BRITISH WILDLIFE MANAGEMENT -
Differentiation - A sustainable future for UK agriculture
This important Report was launched at "The Royal".
Press coverage may be found as follows:
The Guardian HERE
Farmers Weekly HERE
The full report may be downloaded HERE
FOREWORD
The sustainability of farming today will shape the face of Britain for our grandchildren. The last century has seen enormous change to the face of British industry. Our former might in ship-building is long lost, our car manufacturing sector slimmed down, coal-mining overtaken by more efficient fuels. In all these examples there’s been a sensible recognition that artificially protected markets are unsustainable, and we’ve had to adjust to the consequences for employment and for local economic vitality. Farming too is having to face up to the dismantling of the protection of the former Common Agricultural Policy, but as citizens we cannot view its decline with equanimity.
Three-quarters of the land in our country is occupied by agriculture. Farmers don’t only produce food - they bear the responsibility for our national landscape, for conservation and biodiversity. These benefits cannot be directly supported by any ‘consumer’ price mechanism nor can they be left to ‘hobby farmers’ or charged to public expenditure without an enormous bureaucracy and tax burden. Historically care of our countryside has been an uncosted but valued by-product of the farming sector. For this to continue we must have a thriving agriculture sector.
Broadening customer tastes mean that an increasing amount of food will be imported from areas where costs of production are lower or where a particular product is part of the identifiable national diet. Concern about ‘food miles’ needs to be balanced by a recognition of consumer expectations as well as of the climate consequences of extending the production capability of British agriculture. But self-sufficiency in indigenous-type produce has declined over the last fifteen years from more than 80% to close to 70%. To take two examples:
Consumer demand for pork has increased over that period, but self-sufficiency in pig-meat has declined dramatically.
The planted area for fruit and vegetables has declined by more than 20%, while the value of imports has increased by 50%.
These trends can be traced to a multiplicity of causes - government regulation, relative prices for imported products, supermarket buying practices and customer preferences. Whatever the causes, the effects are real and measurable and the consequences are visible and disturbing.

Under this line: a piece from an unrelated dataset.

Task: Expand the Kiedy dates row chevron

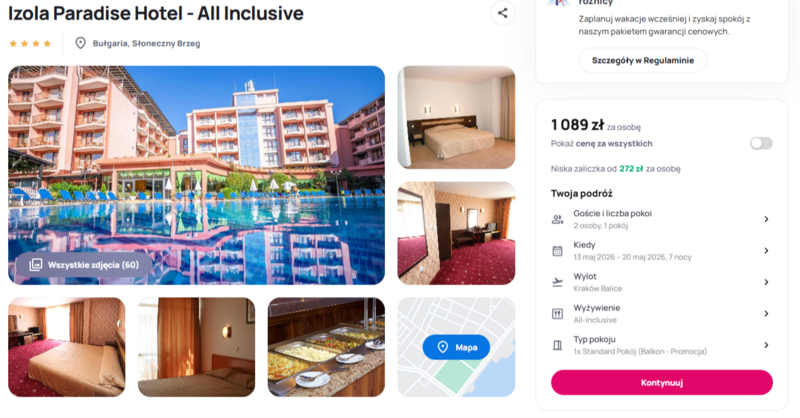Action: coord(766,251)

In commissioning this report as President of the Royal Agricultural Society of England I have had two aims:
to encourage people to enjoy their food and to feel confident in its provenance, and
to help sustain a viable UK farming sector confident to differentiate its output on the basis of quality in a competitive globalised market.
Consumers shouldn’t be asked to overpay for good quality food, and I see no future in any call for a return to the artificiality of protected markets. The strength of British agriculture lies in its ability to offer a differentiated product which shoppers associate with good taste, high animal welfare standards and environmental responsibility. Food produced in Britain offers good value and is worth paying for.
The research commissioned for this report and already published from other sources underlines the growing significance of the ‘ethical consumer’ but, alongside that, the disconnect between shoppers’ individual purchasing habits and their concern about the national landscape and the farming sector. (While 86% of consumers believe that Britain should be a farming nation and that British food should be widely available, only 18% actively ‘buy British’).
This report usefully highlights three important facts about customers’ shopping decisions. First, that even ethically sensitive consumers need to see a personal motivation of quality, taste or health benefit if their purchasing habits are to change. Secondly, they want to be sure that supermarkets are passing a price differential back to farmers. Thirdly, there were doubts that their individual shopping decisions were significant enough to make a difference.
There is no quick fix to improve the economic viability of UK farming, but once lost a viable farming sector cannot be rebuilt. This report points to the need for the sustainability of farming to be placed firmly on the public agenda so that all parties can share responsibility for the future:
Government - providing the framework for a successful farming sector through balanced regulation and consumer education;
Supermarkets - accepting their crucial role in conveying information about farming and the provenance of the products they sell, and crucially demonstrating that ‘Fairtrade’ applies to UK farmers just as much as it does to third-world countries;
Customers - understanding that they ultimately make the choice on the quality of food they eat and on the long-term viability of the farming sector which supports it.
At the start of my Presidency I undertook to help to build links between the farming and retail sectors. As Chairman of Waitrose I’ve been able to initiate some practical steps to help farmers to understand better the markets they are selling into and to have the confidence to highlight the quality difference which entitles them to a fair price. These workshops build on the long-term relationships with British farmers which are an established part of how Waitrose sources quality food which customers can trust. We’ve also seen positive results from our work to provide more immediate links between shoppers and farmers.
The actions of each one of us today - as shoppers, as supermarket operators, as citizens - will determine whether future generations are able to appreciate ‘England’s green and pleasant land’ as we do. Farming is not a minority interest. It’s a national issue. We all have a part to play in putting it at the front of the public agenda.